_PROBLEM REQUIREMENTS_.
Please return exactly the lines from the top of the data through the line that contains "Task: Click the BUY NOW button", and skip all pictures.

[Dataset entries]

*** Block opens ***

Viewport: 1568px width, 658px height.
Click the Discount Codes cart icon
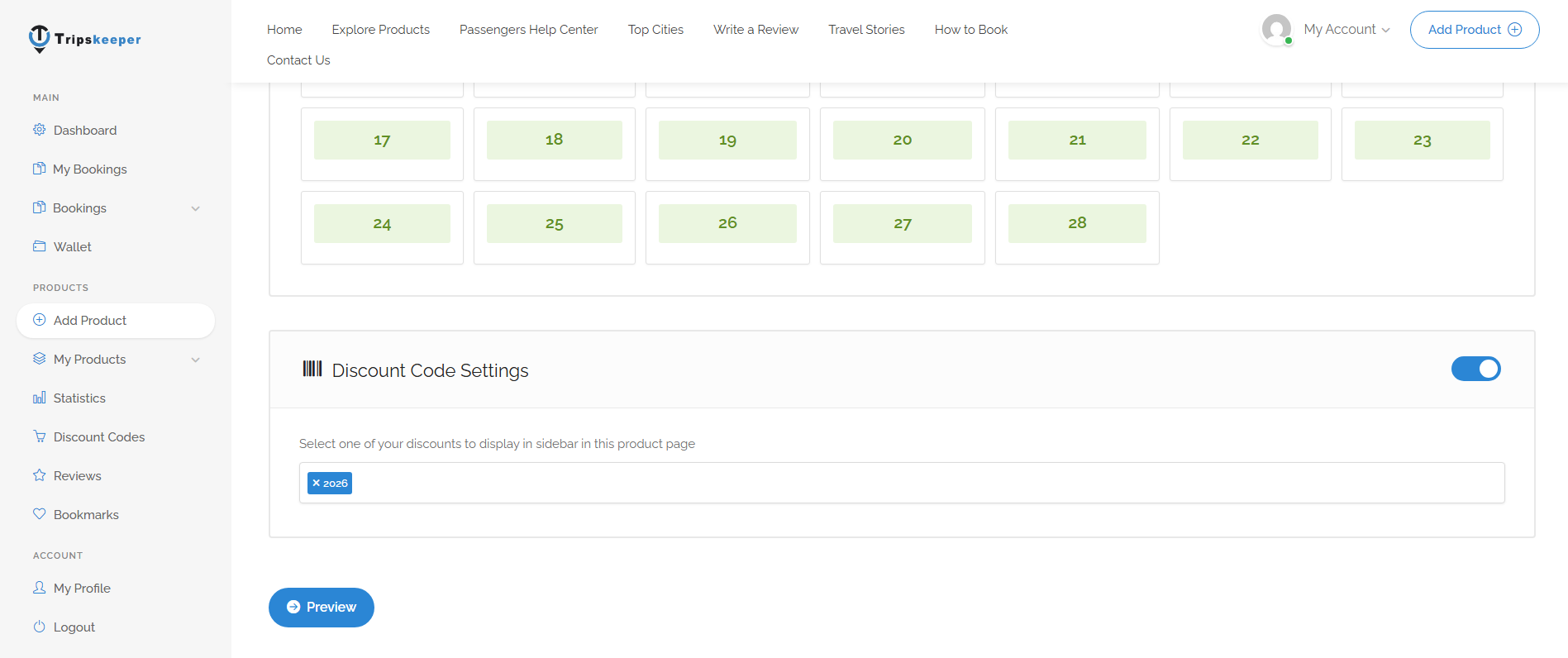click(39, 436)
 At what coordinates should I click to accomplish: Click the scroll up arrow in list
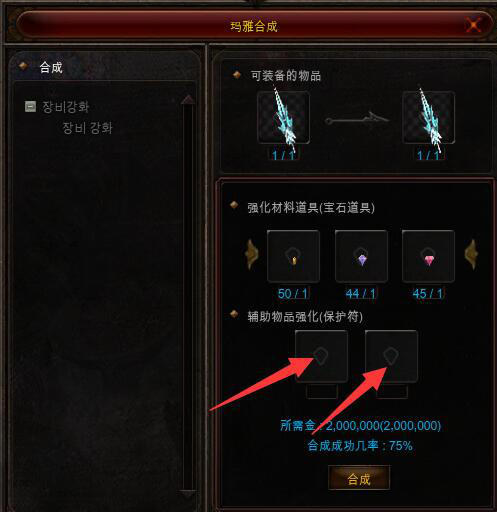pos(188,99)
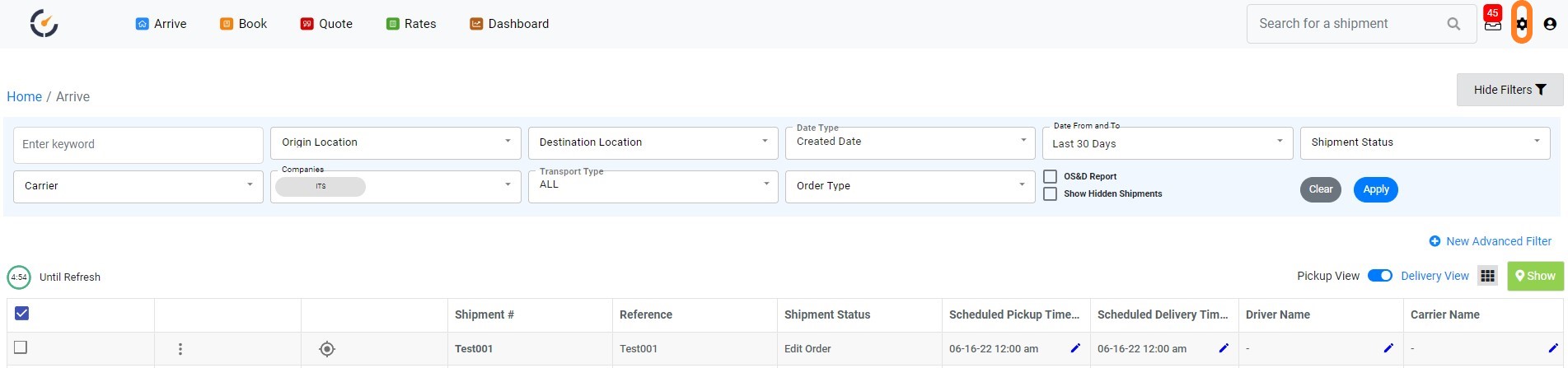
Task: Toggle Pickup View to Delivery View
Action: click(x=1380, y=276)
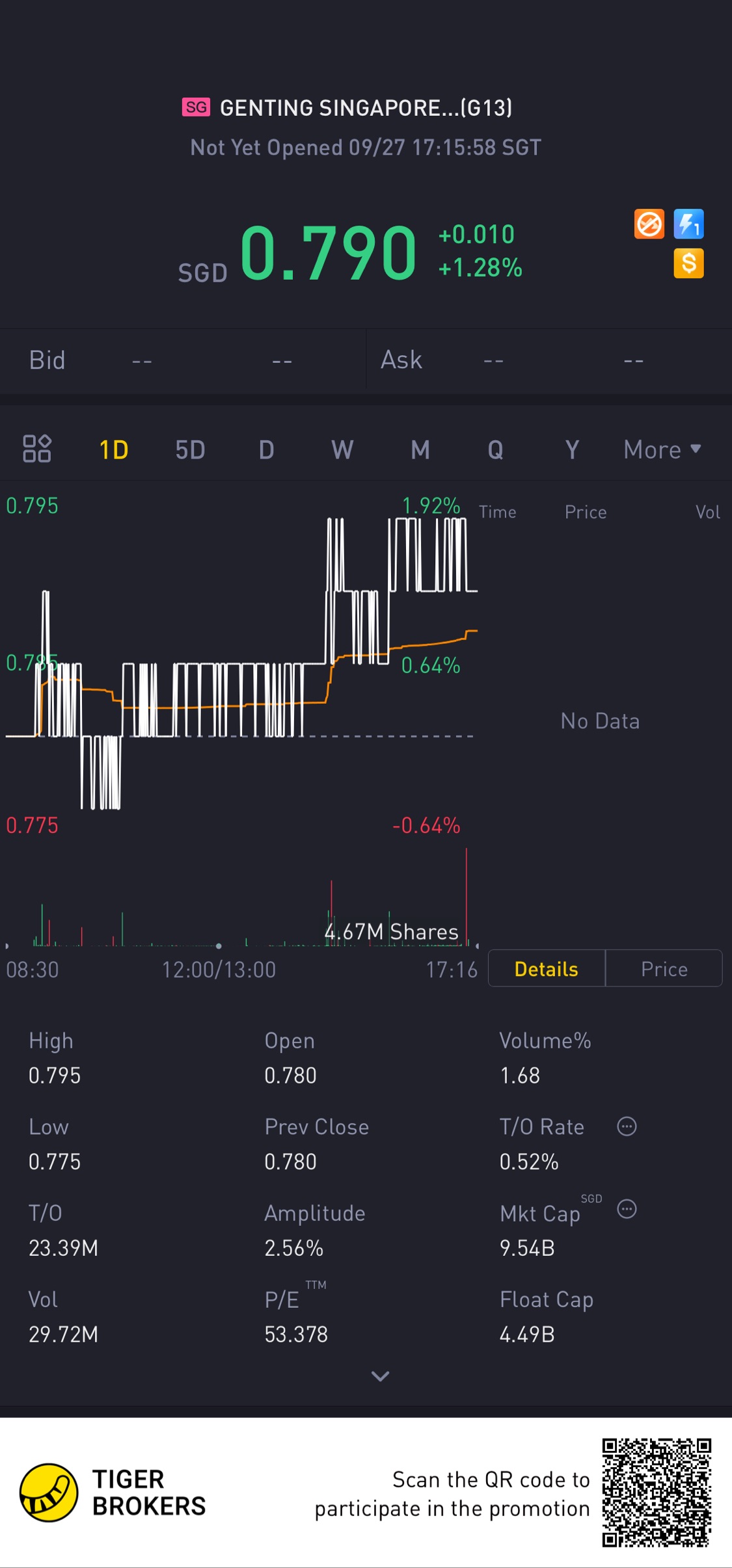Switch chart to the W weekly period

[342, 449]
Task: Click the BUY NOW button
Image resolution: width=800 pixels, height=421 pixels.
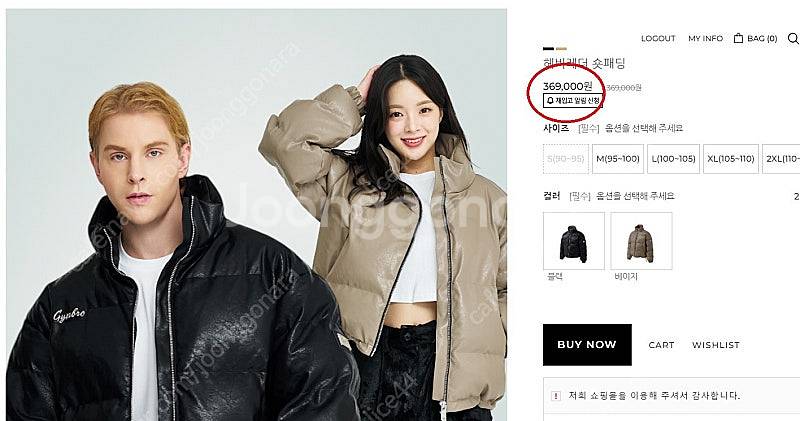Action: point(587,345)
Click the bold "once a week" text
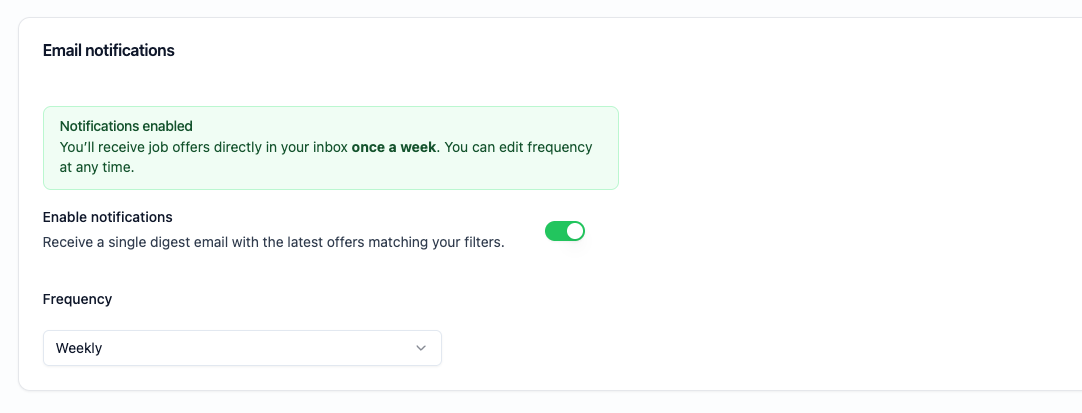Viewport: 1082px width, 413px height. point(393,147)
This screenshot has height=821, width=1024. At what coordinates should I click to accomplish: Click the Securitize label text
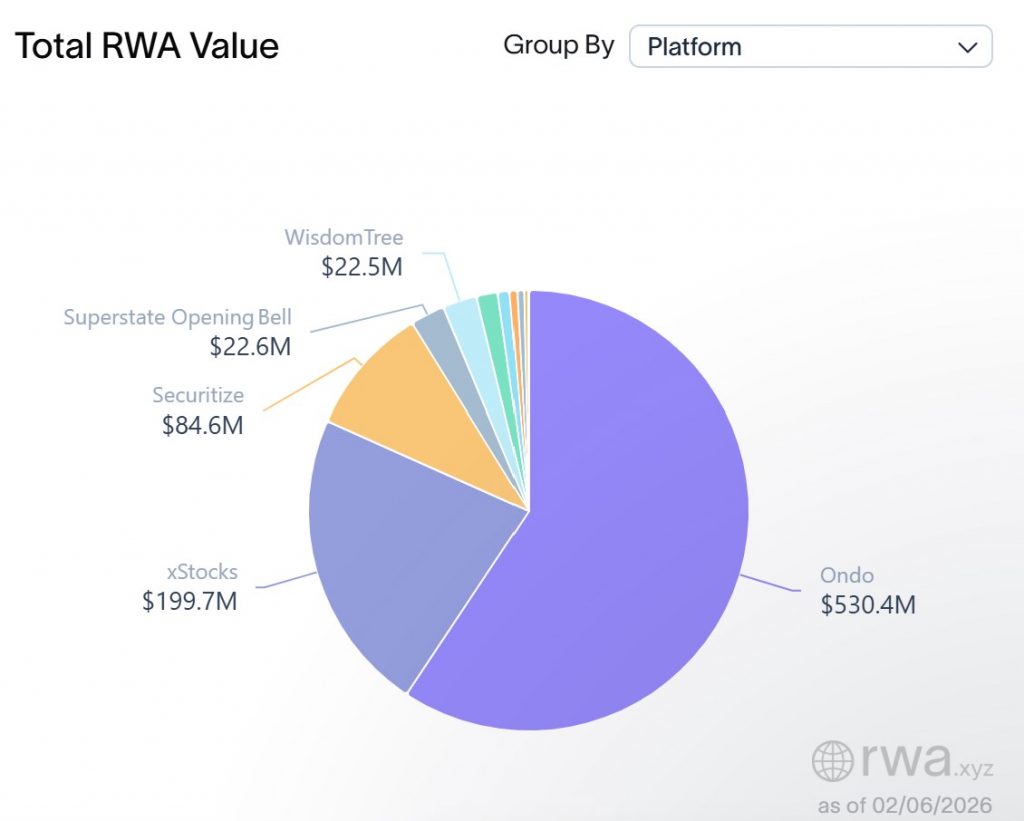[198, 395]

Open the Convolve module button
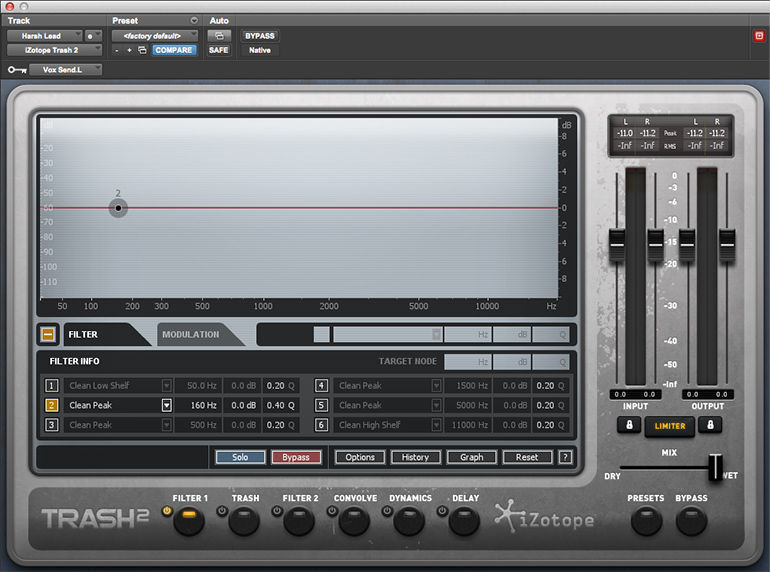(353, 521)
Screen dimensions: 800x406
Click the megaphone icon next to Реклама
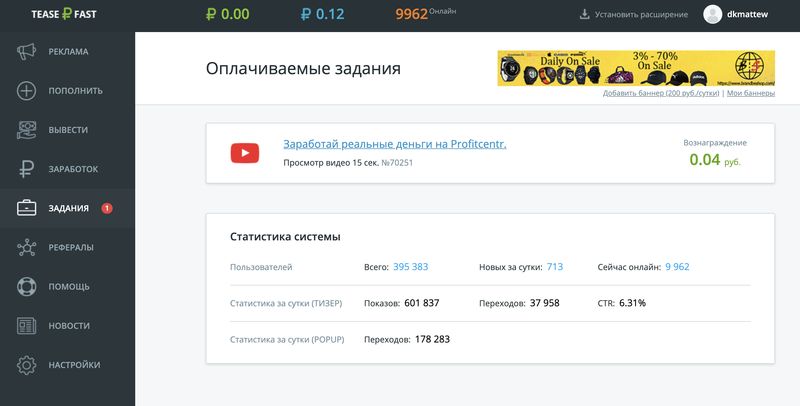tap(27, 52)
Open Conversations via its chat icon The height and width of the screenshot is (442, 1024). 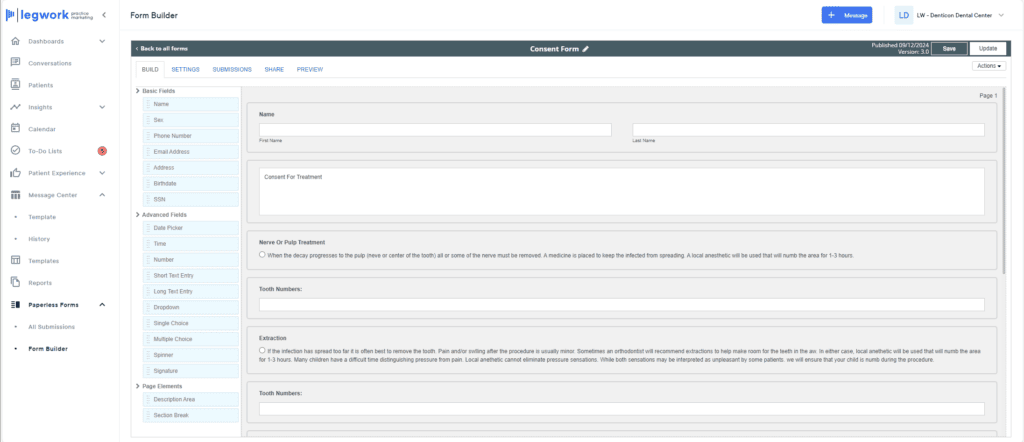(x=15, y=63)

*** Block closes ***

_ANSWER BELOW_.
Viewport: 1568px width, 658px height.
Click the Discount Codes cart icon
click(39, 436)
 At what coordinates should I click to accomplish: Click the scroll up arrow in list
pos(188,99)
Task: Toggle Pickup View to Delivery View
Action: click(x=1380, y=276)
Switch chart to the W weekly period

[342, 449]
Task: Click the BUY NOW button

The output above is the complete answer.